In the entries below, find the line with "This screenshot has width=1199, height=764." and print exactly every line from there up to and including the line with "Disable High Dynamic Range image option", with no other lines.

++++

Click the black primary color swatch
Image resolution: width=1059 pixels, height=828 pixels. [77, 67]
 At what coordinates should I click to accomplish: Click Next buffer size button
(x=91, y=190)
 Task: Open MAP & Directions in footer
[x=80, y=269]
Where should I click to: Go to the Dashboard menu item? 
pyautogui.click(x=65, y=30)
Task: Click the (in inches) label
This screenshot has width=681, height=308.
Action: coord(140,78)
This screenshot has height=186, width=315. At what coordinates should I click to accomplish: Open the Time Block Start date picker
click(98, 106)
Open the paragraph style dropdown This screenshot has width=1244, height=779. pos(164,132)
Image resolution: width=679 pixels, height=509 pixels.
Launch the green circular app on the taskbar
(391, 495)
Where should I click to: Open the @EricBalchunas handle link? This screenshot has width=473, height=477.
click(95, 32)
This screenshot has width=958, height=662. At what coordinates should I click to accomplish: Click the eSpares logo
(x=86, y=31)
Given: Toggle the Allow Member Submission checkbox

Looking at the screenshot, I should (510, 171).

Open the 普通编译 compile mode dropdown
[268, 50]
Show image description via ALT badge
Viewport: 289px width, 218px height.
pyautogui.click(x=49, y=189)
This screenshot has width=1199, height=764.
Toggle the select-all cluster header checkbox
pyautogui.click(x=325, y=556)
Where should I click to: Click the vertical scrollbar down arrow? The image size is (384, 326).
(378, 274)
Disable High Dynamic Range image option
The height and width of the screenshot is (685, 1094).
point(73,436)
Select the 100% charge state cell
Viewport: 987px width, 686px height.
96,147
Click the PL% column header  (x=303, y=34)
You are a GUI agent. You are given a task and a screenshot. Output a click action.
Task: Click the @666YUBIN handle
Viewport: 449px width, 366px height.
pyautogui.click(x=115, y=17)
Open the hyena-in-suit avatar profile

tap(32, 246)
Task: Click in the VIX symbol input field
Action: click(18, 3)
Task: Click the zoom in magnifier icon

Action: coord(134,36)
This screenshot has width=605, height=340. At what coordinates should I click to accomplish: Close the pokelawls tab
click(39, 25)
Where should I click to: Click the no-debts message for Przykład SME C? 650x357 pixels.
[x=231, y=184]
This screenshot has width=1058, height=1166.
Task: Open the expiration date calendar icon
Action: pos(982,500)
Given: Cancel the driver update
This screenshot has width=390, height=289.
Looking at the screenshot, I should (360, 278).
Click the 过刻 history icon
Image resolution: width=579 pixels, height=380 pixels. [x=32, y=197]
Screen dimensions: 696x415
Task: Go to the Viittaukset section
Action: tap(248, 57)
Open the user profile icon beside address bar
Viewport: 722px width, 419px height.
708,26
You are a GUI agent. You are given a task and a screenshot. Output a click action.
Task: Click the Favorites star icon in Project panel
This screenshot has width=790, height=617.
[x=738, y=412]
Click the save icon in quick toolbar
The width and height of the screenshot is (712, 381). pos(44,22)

++++

→ ANSWER TO THIS TASK
This screenshot has width=1199, height=764.
Toggle the select-all cluster header checkbox
pyautogui.click(x=325, y=556)
Where should I click to: Click the vertical scrollbar down arrow? The image size is (384, 326).
(378, 274)
Disable High Dynamic Range image option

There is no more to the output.